Search code examples
pythonscikit-learncross-validation

Is there a way to define the fraction of each label I want in sci-kit learn cross validation?


I've written a simple Python script that uses sklearn.neural_network.MLPClassifier and sklearn.model_selection.GridSearchCV to make predictions about binary classification data, each point being labelled either 0 or 1. In the training data, roughly 90% have the label 1 and 10% have the label 0. In the test data, roughly 35% have the label 1 and 65% have the label 0. This proportion is known, although the labels aren't known.

My model is currently over-fitting.

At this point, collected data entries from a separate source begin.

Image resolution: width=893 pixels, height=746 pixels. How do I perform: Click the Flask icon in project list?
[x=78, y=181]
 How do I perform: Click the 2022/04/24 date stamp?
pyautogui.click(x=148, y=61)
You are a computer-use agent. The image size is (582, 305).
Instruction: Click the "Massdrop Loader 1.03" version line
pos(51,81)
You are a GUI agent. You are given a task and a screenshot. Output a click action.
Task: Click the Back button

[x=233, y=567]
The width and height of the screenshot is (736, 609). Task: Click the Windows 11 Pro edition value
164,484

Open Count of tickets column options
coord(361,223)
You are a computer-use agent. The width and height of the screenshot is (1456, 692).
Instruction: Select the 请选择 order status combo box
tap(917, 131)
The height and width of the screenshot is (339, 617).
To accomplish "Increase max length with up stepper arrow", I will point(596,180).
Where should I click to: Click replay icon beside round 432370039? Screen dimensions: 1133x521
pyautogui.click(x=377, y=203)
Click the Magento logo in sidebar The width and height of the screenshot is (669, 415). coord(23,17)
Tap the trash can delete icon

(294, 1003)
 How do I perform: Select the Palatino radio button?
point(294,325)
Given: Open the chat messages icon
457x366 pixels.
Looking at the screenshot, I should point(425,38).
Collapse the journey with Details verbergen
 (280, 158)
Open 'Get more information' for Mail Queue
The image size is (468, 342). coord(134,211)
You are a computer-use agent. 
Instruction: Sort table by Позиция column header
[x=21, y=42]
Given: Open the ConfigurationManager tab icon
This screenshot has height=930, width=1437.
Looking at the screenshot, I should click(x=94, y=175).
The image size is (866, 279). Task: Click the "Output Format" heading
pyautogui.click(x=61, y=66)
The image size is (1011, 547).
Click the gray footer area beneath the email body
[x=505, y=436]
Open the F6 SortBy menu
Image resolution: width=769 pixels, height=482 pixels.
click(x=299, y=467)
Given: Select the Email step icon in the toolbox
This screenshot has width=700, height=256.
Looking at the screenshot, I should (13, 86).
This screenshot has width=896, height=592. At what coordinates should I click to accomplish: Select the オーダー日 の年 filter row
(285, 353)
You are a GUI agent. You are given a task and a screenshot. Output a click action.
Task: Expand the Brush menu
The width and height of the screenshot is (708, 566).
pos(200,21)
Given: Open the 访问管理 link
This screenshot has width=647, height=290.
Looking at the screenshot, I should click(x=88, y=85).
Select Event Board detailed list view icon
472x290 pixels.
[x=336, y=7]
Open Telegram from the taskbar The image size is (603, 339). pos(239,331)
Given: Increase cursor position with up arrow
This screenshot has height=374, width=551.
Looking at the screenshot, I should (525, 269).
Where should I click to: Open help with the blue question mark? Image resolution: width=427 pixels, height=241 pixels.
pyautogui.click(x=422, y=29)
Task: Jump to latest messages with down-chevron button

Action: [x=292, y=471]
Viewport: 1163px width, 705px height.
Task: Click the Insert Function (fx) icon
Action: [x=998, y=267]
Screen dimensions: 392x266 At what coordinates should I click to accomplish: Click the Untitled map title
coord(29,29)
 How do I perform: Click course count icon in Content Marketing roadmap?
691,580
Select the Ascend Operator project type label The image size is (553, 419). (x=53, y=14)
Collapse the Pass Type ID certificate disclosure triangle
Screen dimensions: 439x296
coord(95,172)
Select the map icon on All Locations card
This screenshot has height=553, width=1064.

My cross-validation score for the training data is 85-90%, but the score when I run the code on the test set is below 40%.

One workaround I've thought of is that I could try setting GridSearchCV to split the data so that each training/validation set has approximately the same proportion of labels as the test data. This doesn't seem to be an option with this library however, and my google-fu hasn't returned any results in terms of other sci-kit learn programmes.

Are there any other libraries I could use, or a parameter I could input that I haven't managed to find? Thank you.


Solution

  • I would suggest the imblearn library, as it offers a great variety of methods for re-sampling. I do not know the size or other specifics of your data set, but in general, I would argue that oversampling strategies should be favored over undersampling ones. You could for example use SMOTE to oversample your 0 labels in the training set. The sampling_strategy parameter also allows you to specify your desired ratio beforehand.